TEXTE DE LECTURE ->
- - -

Voyage en Italie.
Mai 1994.
Dans le compartiment (italien) de mon train, quatre reproductions de dessins anciens. Le dessin de Carrache: trois baigneuses ou baigneurs dans un bois, Cézanne, Locardi.
Dehors, dans le ciel, des morceaux d'arc-en-ciel rectangulaires sur fond gris, soleil blanc, nuages gris foncé.
Ventimiglia. Arrêt 1 h. Farinata 4000 lires.
Le lundi au soir. Vin BARBERA rouge (frizzante 11,5%. Tata-Tata, le snack où je dîne; très propre, carreaux grisés, miroirs dorés très oblongs sur
tous les murs donnent de l'importance à ce local situé au bord d'une route bruyante le patron ? petit gros 30 ans ? belle moustache sur corps enveloppé, le pizzaïole maigre 23 ans? assassin qui
tuera un jour le patron pour récupérer le fonds. La fille - qui- ramasse- les -miettes, sorte de cette actrice américaine dont je ne me rappelle plus le nom, ah oui! Barbara Streisand, connasse
magnifique par l'émotion qu'elle dégage. A mon entrée, 2 hommes seuls, 1 (déjà parti), genre Aiglon rouquin, petit doigt en l'air en buvant, trépignant du popotin en sortant, l'autre devant moi,
macho, normal, 35 ou 40 ans, lisant le journal, blouson rouge, pourquoi est-il là? et un couple entre deux âges, plus près du troisième, lui tout gris, cheveux, lunettes, pull, elle, évidemment
noir et or, les couleurs du faux luxe, Marseille. Puis un trio, un couple et un veuf? espèce rare, d'âge archicanonique très bien comme il faut dans leur simplicité. Et l'écriture automatique,
malgré tout contrôlée, s'arrête avec l'expresso que le patron appelle caffé.
1° dîner à Piacenza.
Qu'il est bon! un autre e il conto!
La serveuse, je ne l'avais pas remarqué, a une toque et un gilet assortis, écossais brillant et
une jupe noire. Pas plus chic tu meurs! Et c'est chic.
Du riz dans le sel.

- - -

CONSIGNES ->
- 1) Dans le carnet de voyage en Italie, quel est le prix de la farinata à Ventimiglia ?
- 2) Reproduisez sans rien changer le passage du carnet de voyage en Italie compris entre « 1° dîner à Piacenza. » et « Et c'est chic. », ces deux extrémités incluses.

- - -

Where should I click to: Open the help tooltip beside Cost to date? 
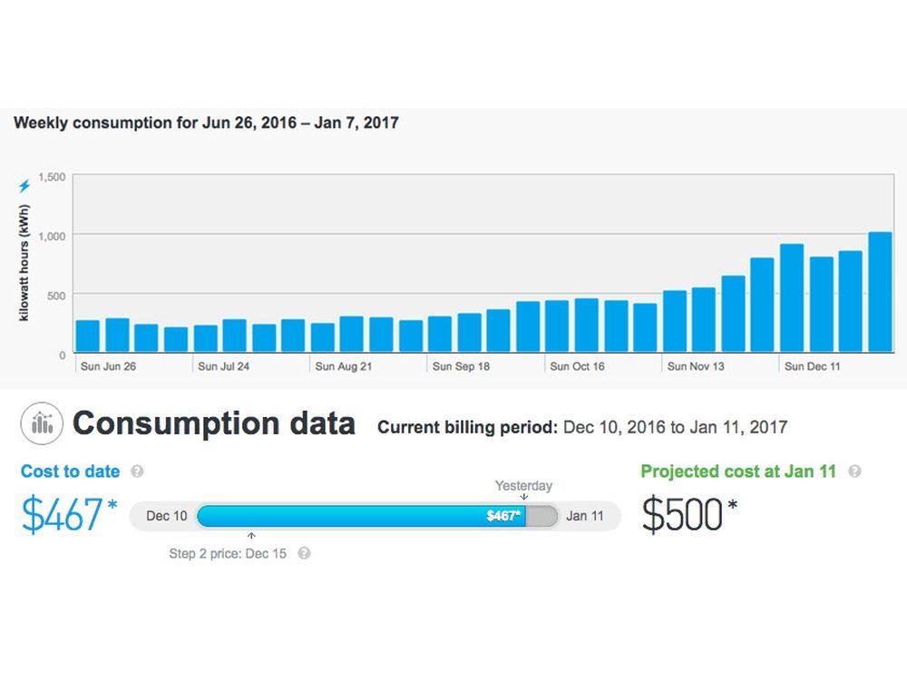[x=136, y=471]
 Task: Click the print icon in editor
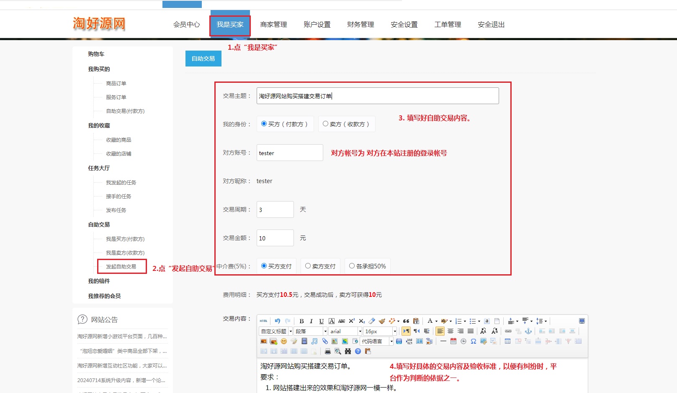(x=327, y=351)
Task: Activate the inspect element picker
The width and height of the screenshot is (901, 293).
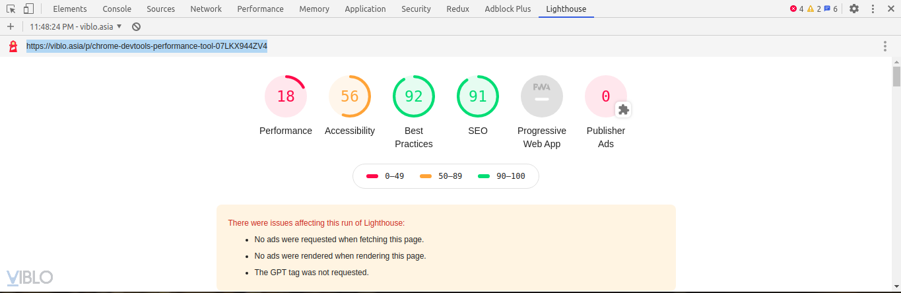Action: (x=11, y=9)
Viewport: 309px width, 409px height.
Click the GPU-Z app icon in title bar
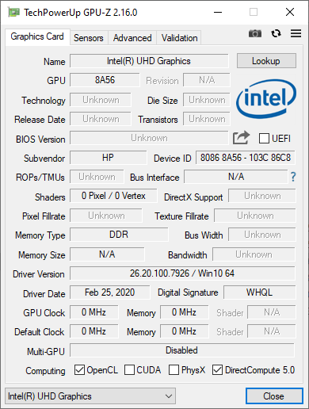14,12
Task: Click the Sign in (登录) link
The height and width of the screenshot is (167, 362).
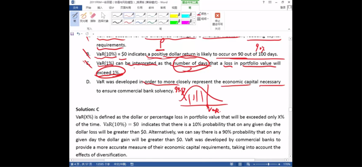Action: 283,8
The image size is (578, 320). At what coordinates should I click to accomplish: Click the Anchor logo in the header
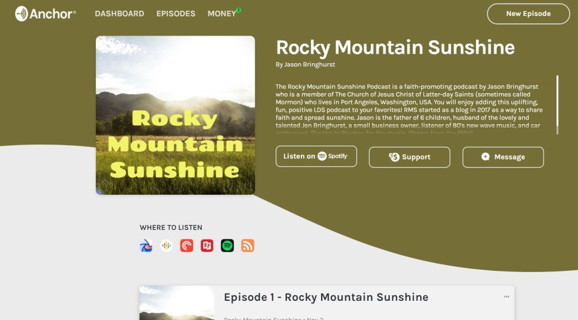[x=46, y=14]
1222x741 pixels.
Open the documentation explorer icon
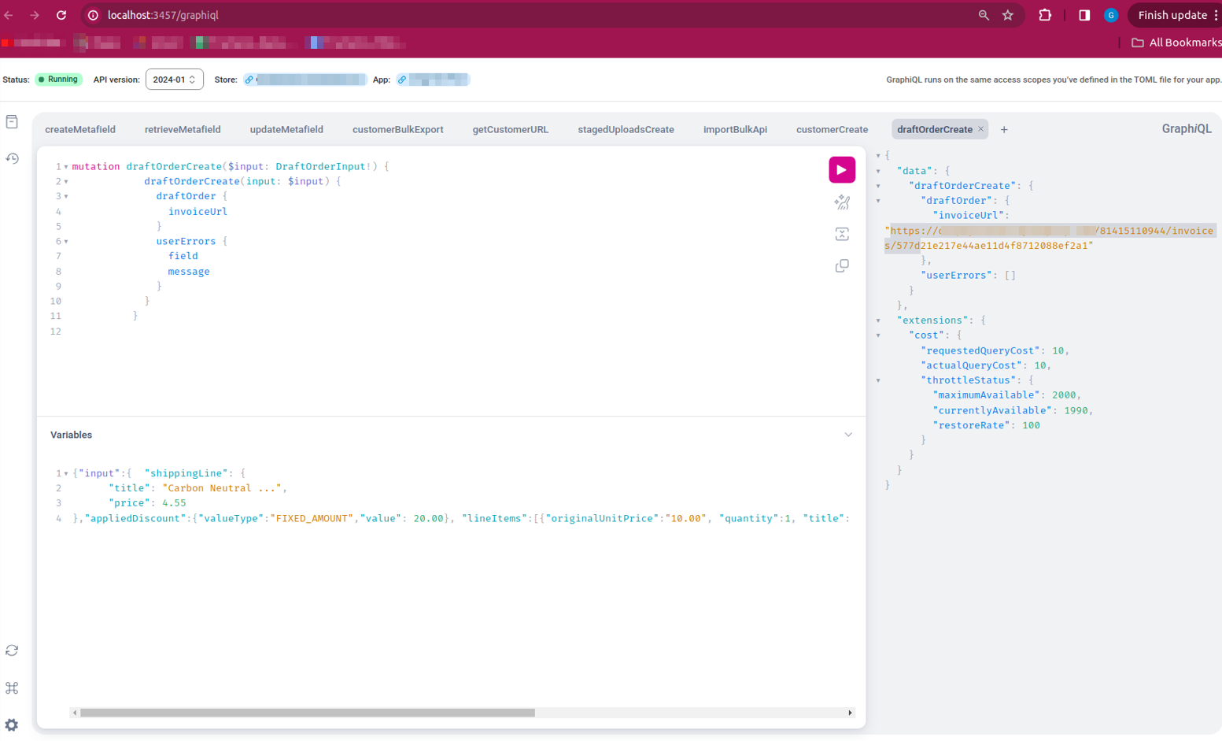pyautogui.click(x=12, y=122)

- - -

CORRIGÉ ->
- 1) 4000 lires.

- 2)
1° dîner à Piacenza.
Qu'il est bon! un autre e il conto!
La serveuse, je ne l'avais pas remarqué, a une toque et un gilet assortis, écossais brillant et
une jupe noire. Pas plus chic tu meurs! Et c'est chic.